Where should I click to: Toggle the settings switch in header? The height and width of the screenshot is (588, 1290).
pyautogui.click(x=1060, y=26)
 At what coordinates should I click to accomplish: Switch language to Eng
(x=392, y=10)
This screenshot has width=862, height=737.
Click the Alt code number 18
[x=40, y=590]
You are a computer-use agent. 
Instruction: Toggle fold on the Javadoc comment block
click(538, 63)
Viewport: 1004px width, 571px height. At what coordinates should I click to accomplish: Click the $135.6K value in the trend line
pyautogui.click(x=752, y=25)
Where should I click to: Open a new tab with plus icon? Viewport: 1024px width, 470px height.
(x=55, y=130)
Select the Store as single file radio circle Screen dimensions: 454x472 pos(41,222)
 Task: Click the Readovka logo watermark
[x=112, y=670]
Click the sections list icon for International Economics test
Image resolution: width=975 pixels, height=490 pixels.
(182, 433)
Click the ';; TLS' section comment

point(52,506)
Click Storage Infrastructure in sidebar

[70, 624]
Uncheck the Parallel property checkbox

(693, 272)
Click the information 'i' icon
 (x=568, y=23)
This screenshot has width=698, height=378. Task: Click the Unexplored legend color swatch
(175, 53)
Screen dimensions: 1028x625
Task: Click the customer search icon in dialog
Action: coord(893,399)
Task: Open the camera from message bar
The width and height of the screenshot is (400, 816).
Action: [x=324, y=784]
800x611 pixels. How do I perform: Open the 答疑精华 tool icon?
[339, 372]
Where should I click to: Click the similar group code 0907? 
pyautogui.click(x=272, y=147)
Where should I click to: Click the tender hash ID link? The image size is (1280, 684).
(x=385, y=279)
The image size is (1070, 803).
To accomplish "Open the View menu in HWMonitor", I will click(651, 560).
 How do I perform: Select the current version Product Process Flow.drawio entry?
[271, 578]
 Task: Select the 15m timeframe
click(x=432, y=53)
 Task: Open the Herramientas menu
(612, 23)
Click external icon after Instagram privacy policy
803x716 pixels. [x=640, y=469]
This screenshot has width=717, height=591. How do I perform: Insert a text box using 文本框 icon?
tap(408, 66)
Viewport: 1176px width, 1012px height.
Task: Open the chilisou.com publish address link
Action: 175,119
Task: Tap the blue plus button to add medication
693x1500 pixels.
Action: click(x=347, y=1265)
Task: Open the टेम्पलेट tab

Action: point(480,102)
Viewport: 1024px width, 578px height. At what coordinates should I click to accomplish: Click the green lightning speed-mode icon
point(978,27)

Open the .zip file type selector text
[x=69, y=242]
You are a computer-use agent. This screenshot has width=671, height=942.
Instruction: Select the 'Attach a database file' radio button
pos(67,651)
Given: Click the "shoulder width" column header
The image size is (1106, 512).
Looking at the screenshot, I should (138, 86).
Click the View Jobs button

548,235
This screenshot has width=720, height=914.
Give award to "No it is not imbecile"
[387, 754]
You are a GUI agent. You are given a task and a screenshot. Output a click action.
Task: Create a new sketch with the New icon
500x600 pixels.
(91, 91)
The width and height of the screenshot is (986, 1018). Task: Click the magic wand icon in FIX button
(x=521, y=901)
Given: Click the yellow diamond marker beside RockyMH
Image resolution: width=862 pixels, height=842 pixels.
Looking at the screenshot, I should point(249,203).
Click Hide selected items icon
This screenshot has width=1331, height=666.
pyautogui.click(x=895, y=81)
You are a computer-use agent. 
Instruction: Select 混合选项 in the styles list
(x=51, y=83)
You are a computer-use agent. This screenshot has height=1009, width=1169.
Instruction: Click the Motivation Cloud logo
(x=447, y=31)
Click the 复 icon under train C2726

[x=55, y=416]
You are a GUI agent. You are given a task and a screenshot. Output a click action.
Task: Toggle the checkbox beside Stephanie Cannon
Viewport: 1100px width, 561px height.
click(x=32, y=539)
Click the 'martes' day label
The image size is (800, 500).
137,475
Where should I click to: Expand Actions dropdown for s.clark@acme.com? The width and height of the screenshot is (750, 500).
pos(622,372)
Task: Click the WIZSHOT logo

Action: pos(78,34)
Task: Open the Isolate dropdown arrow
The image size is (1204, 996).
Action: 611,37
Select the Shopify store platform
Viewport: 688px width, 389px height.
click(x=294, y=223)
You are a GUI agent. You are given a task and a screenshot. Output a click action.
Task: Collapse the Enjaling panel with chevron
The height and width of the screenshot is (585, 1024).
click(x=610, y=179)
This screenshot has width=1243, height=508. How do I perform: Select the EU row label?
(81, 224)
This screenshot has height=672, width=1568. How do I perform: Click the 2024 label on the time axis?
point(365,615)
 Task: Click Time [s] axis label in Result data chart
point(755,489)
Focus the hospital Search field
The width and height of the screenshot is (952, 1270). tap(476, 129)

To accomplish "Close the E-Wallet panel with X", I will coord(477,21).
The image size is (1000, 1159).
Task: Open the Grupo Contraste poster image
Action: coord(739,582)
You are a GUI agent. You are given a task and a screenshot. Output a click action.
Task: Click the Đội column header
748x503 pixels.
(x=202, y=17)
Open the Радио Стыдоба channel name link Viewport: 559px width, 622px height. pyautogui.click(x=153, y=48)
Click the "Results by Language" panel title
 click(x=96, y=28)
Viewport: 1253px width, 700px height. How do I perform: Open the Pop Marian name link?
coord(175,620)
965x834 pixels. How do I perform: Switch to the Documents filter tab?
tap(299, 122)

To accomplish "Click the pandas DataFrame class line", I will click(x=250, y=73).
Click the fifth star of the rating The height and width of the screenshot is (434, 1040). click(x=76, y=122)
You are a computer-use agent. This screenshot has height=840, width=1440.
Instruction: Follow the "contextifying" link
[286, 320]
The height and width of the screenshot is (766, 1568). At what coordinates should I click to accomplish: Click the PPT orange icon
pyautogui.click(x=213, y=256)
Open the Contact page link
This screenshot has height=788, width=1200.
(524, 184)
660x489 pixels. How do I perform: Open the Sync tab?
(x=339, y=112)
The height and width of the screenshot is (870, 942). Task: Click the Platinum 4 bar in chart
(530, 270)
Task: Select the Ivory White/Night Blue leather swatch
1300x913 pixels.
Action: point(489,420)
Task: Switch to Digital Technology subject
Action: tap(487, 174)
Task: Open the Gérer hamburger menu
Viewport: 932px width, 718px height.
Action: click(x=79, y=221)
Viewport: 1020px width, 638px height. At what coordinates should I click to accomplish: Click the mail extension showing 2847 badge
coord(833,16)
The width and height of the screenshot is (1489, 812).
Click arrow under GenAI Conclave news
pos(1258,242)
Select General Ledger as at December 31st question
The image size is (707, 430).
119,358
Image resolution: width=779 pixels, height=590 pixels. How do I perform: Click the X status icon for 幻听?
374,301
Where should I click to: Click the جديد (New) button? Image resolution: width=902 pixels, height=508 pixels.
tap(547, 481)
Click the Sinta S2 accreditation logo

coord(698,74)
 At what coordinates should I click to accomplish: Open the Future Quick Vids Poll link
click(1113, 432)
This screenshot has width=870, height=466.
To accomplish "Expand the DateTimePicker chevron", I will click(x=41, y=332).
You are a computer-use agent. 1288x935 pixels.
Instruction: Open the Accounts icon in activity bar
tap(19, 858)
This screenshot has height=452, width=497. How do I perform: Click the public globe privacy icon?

◇ ◇ ◇

» **TASK DESCRIPTION**
Look for the string "column" in the data above and return every line that has it.

» **FINISHED TASK**
Given: Click the "shoulder width" column header
Task: Click the Đội column header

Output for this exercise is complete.